Some of you reading this will be shaking your heads, passing judgment on my parenting skills here. Chances are, you are white. Some of you will be nodding your heads in agreement, perhaps wondering why I couldn’t have taken a harder line. Chances are, you are a person of color. The complicated response is the one who passes judgment and is also a person of color. This last category would be the one in which my dad falls.

Eight months after the results of the 2016 election, I am still don’t know the reasoning and logic behind my dad’s choice to vote for Cheetoh. Here is a brown man, an immigrant who fled the Marcos dictatorship, deciding that a rich white guy who gives zero shits about him –and in fact, would probably like to have him deported—is a good choice for president. I’ve come up with some theories as to why he’d vote for Cheetoh: he really hates powerful women, which, in turn, makes him anti-feminist, which, in turn, makes him in opposition to me, a feminist. (This is nothing new.) He is gullible enough to believe the promises that Cheetoh will turn the economy around and revamp healthcare. (Based on what past experience? On what records of success with such things?) Well, we all know how that’s turning out.

But the bottom line is: I have stopped making the efforts in trying to understand this choice, as it doesn’t serve any purpose in the present moment. It doesn’t change the election results. It also doesn’t change my dad. He is too set in his ways to see anything beyond what he has already decided. (He’s always been set in his ways. His advancing age only further solidifies it, if that’s even possible.) I thought I could just leave things be.

A long time ago, my dad decided that we were not to talk about politics, ever. And when I say “we” I mean everyone in our family. He and his dad, my grandpa, would get into heated political arguments when I was a kid. Republican against Democrat. Light skinned brown man against dark skinned brown man. Privileged physician against the forgotten WWII veteran who now delivered mail. One time, it got so heated that my dad ordered us in the car and we drove away from my grandparents’ house before dessert.

My grandpa has been dead almost thirteen years now. His birthday was on the Fourth. He would’ve been 98. I wonder what he’d say about all of this. About Cheetoh. About my dad. About me. Looking back, I wish I had paid more attention to him when he told his stories. What could I have learned from him? What insight could I have gained? Alas, the past is gone and all I’ve got is now. So I turn my eyes to my kids.

*

It’s tricky to love someone who stands behind the things that are diametrically opposed to the things you stand for. But this is what unconditional love is, yes? Yes, but I want to note that unconditional love is not an automatic given, as I previously thought. It is built. It is tested. It is revised and rebuilt. It is tested over and over. The unconditional part is deciding whether or not to rebuild, test after test.

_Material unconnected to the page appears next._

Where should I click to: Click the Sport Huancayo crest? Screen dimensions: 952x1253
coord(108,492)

I hate to break it to ya, folks, but love is not some magic fairy spell that appears out of nowhere (it can be, but not always). It’s not “You are born. Your parents are there. You instantly love them.” (The reverse can also be applied here. Parents don’t always instantly & automatically love their children upon birth.) Love can be a decision you make. And I mean that across the board of Love. Familial, romantic, platonic. (Divine love is an entirely different matter that plays by a different set of rules, something for a different essay.)

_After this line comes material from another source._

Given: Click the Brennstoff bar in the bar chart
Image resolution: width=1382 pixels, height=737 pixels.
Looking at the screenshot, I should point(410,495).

So the same questions are still here, the same ones from last week’s essay: how do I teach my kids compassion and love, even for those who disagree with what they think, even for those who support people who do not see them, my kids –my daughters—as full people, but rather as objects to be taken, silenced, or removed? I know that the best way to teach anything is to model. In this case, I need to be the example of showing love and compassion.

But how do I myself extend and show love to my dad? Do I overlook his staunch beliefs, even if they are beliefs that threaten my very livelihood and his? How do you love someone like this? How do you accept who they wholly are and still love them?

Jesus did it. But, hell, I’m not Jesus.

Still, I’ll give it a shot. Because I want to try. Otherwise, where would we be if none of us tried to do the hard thing?